In such as situation, Job would be right to pray — on behalf of himself and his family — “rescue us from the evil one,” but I do not think that either God or “the devil” actually makes cosmic wagers on human life. In contrast, I find compelling the idea of Jesus teaching us to pray for deliverance from the evil impulse. Indeed, in my experience God is that which in all things, in all times, and in all events is luring us and prompting us and emboldening us toward siding with the good impulse. We have free will, but we do not always choose to hallow God’s name. We do not always choose to follow the way of God’s kingdom. We do not always follow the path of God’ will.  We do not always share our daily bread, nor do we always practice forgiveness. Nevertheless, my experience is that no matter what the situation, God is always encouraging us and prompting us — but never compelling or coercing us — toward the good, the compassionate, and the way of love. In light of Jesus’ prayer, how is God calling you to pray for the good, to feed the good impulse, and to ingrain within yourself the habit of love toward God and neighbor?

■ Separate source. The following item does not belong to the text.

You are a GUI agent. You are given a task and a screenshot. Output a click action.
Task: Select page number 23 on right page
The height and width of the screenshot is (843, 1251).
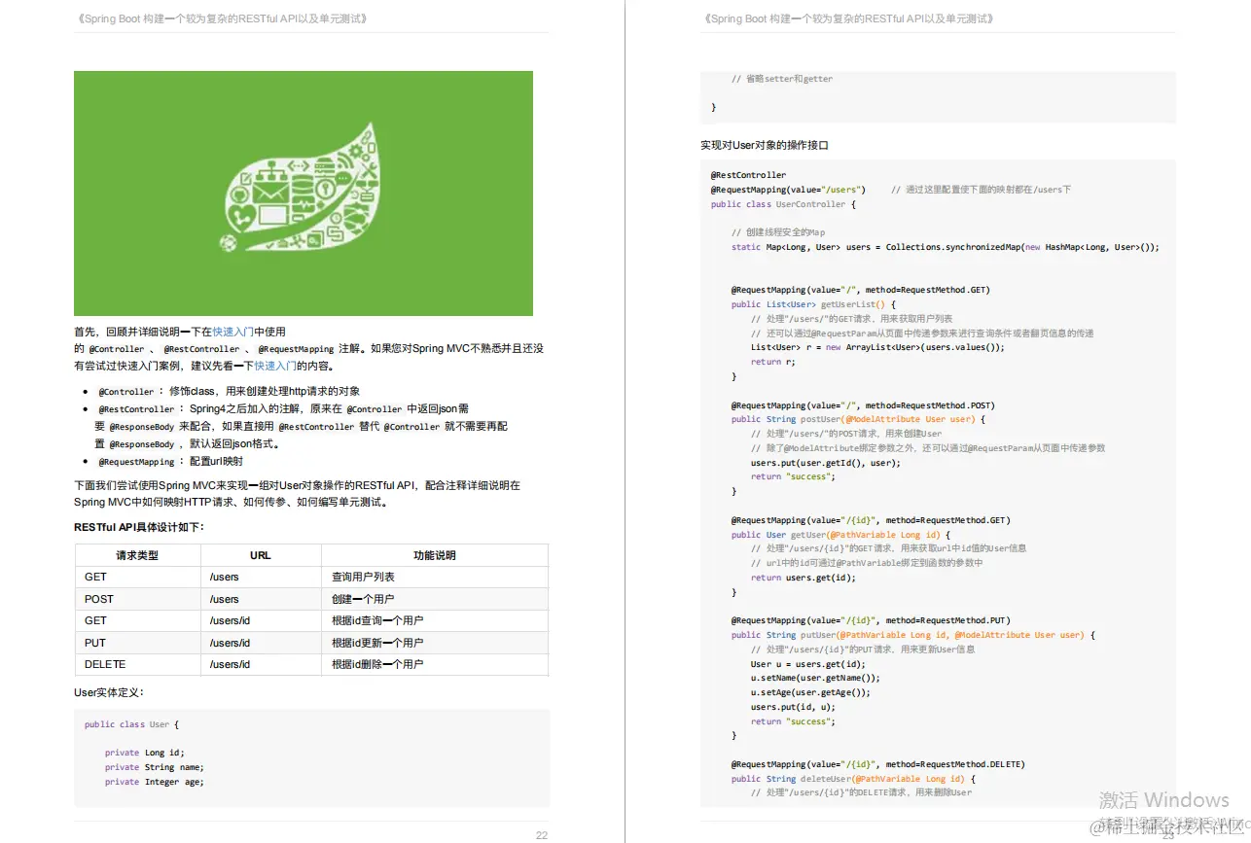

1 For a study of Jewish prayers with parallels to this petition in Jesus’ prayer, see Philip B. Harner, Understanding the Lord’s Prayer (Philadelphia: Fortress Press, 1975), 108-109.

2 Harner, 111.

3 On Augustine’s role in shaping a theology of “Original Sin,” see Elaine Pagels, Adam, Eve, and the Serpent: Sex and Politics in Early Christianity (1988).  For two more recent surveys see the more scholarly Sin: A History by Gary A. Anderson (Yale UP: 2009) or the accessible Original Sin: A Cultural History by Alan Jacobs (HarperOne: 2008)

4 Krister Stendahl famously traced the Augustinian-Lutheran bias in many readings of Paul in his landmark 1963 essay “The Apostle Paul and the Introspective Conscience of the West” which was later republished in Paul Among Jews and Gentiles.

5 James L. Kugel, How to Read the Bible: A Guide to Scripture, Then and Now (2007: 51).

6 Kugel, 700, fn 2.

7 For a contemporary and inspiring understanding of Genesis, good, and evil, I cannot recommend highly enough Rabbi Harold Kushner’s book How Good Do We Have to Be? A New Understanding of Guilt and Forgiveness.

8 President Lincoln’s famous phrase is from the final paragraph of his First Inaugural Address: “I am loath to close. We are not enemies, but friends. We must not be enemies. Though passion may have strained it must not break our bonds of affection. The mystic chords of memory, stretching from every battlefield and patriot grave to every living heart and hearthstone all over this broad land, will yet swell the chorus of the Union, when again touched, as surely they will be, by the better angels of our nature.”

9 On Peter’s denials, see Matthew 26:69-75.

10 See Elaine Pagels, The Origin of Satan: How Christians Demonized Jews, Pagans, and Heretics.